§ TASK TO CARRY OUT
Of all the entries below, retype only the lines from the one with "Open the sosaw76 username link" through the one with "Given: Click the 'Игроки: по", exactly as they appear.
*** Begin section ***
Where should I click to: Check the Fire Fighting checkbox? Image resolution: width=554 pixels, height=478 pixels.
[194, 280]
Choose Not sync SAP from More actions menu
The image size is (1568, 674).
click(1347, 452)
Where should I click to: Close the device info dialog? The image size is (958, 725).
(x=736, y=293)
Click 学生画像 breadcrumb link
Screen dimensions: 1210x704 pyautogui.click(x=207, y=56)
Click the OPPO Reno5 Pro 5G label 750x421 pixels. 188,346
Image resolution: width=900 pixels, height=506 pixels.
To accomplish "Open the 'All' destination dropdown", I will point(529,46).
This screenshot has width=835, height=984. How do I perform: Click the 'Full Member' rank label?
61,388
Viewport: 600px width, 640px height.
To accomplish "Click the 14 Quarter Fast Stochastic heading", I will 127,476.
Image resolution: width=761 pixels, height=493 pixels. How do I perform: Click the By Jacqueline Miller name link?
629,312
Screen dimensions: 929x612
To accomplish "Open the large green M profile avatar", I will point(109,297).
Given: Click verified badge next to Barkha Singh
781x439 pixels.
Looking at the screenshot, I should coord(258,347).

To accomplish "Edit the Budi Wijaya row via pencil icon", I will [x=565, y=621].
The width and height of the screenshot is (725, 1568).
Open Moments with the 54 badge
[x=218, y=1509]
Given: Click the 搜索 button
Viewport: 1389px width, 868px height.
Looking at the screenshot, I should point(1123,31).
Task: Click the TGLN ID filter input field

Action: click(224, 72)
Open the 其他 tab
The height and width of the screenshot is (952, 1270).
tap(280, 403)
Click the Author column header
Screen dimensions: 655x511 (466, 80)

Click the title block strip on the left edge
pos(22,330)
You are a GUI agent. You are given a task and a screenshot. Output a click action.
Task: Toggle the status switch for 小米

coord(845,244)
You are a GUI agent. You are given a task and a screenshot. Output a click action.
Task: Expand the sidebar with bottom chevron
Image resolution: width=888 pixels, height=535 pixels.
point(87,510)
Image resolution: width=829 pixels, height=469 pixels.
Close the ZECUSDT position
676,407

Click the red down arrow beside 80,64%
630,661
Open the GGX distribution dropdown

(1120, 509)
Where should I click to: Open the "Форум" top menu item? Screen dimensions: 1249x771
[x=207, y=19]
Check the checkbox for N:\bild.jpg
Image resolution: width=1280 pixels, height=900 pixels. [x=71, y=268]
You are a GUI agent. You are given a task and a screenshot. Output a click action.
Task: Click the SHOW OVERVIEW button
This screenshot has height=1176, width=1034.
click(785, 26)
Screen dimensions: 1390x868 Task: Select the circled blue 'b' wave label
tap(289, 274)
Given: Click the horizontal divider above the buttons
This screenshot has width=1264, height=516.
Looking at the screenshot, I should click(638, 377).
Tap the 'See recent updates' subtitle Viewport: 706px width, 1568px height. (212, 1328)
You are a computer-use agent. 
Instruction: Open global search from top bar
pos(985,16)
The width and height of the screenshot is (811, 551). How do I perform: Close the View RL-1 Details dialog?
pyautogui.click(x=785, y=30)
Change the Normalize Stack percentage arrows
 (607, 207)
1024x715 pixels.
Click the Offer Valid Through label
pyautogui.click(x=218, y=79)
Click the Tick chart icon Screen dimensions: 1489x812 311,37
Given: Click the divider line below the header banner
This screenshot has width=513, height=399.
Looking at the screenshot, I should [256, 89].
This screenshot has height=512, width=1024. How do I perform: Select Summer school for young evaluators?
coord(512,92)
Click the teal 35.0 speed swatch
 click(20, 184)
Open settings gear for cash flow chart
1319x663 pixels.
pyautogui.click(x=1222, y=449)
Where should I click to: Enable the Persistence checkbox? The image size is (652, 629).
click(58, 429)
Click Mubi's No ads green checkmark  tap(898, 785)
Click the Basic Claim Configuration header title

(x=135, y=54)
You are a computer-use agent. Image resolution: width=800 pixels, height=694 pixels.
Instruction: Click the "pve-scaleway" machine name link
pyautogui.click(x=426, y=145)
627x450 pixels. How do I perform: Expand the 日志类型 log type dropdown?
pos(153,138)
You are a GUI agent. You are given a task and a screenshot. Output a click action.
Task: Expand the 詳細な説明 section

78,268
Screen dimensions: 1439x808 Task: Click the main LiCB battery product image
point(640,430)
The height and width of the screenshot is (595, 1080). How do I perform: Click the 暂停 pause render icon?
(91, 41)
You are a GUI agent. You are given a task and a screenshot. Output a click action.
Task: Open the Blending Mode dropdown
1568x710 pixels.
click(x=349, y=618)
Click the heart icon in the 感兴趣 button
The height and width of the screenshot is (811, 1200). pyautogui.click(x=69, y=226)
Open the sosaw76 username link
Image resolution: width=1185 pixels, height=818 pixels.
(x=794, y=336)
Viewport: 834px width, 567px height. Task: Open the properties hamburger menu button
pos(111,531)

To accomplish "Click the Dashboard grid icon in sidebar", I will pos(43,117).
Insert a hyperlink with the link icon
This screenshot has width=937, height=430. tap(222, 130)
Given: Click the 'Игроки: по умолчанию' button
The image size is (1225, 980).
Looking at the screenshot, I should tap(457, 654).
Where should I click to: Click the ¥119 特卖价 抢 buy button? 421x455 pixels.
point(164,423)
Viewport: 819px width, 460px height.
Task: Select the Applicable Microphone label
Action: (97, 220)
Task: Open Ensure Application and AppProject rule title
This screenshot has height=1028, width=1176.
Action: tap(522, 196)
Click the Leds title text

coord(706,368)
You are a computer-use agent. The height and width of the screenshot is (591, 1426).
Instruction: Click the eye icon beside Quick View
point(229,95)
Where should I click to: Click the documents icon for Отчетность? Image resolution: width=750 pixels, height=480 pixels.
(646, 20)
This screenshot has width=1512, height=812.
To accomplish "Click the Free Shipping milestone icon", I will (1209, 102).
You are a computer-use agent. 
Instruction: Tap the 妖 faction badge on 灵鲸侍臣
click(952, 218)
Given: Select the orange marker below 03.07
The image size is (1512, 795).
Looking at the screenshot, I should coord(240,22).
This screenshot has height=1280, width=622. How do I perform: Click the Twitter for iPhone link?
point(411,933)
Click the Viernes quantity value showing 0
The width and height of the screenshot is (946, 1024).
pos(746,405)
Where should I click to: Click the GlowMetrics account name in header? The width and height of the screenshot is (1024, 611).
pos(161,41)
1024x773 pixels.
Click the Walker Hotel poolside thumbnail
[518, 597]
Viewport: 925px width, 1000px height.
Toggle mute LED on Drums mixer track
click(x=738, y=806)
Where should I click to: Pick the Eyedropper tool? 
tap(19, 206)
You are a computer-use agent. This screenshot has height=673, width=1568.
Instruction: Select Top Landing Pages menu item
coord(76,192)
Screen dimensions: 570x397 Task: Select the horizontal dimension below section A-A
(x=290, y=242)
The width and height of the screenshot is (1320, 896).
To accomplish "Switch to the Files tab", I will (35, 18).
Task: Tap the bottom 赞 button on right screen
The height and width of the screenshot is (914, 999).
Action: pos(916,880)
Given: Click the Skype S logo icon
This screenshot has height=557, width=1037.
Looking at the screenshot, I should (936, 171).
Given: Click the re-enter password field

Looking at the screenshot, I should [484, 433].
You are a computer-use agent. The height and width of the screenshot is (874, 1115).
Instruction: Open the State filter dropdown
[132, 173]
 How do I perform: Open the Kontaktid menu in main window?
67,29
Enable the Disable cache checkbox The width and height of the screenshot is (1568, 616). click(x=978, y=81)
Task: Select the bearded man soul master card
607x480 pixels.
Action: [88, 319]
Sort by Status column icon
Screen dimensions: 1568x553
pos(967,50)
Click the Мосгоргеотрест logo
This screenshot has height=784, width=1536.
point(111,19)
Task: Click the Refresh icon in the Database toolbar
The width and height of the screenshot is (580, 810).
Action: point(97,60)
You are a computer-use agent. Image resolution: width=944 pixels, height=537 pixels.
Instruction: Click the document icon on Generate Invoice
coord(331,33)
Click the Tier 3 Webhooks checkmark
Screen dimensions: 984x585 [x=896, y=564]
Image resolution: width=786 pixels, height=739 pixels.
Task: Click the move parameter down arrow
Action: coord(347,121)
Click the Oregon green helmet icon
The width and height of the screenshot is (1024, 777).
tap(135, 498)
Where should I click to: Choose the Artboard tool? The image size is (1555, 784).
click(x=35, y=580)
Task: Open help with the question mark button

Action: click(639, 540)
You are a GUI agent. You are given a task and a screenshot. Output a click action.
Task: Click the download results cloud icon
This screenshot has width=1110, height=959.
*** End section ***
§ RESPONSE FOR THIS EXERCISE
Open the sosaw76 username link
Image resolution: width=1185 pixels, height=818 pixels.
(x=794, y=336)
Viewport: 834px width, 567px height. Task: Open the properties hamburger menu button
pos(111,531)

To accomplish "Click the Dashboard grid icon in sidebar", I will pos(43,117).
Insert a hyperlink with the link icon
This screenshot has width=937, height=430. tap(222, 130)
Given: Click the 'Игроки: по умолчанию' button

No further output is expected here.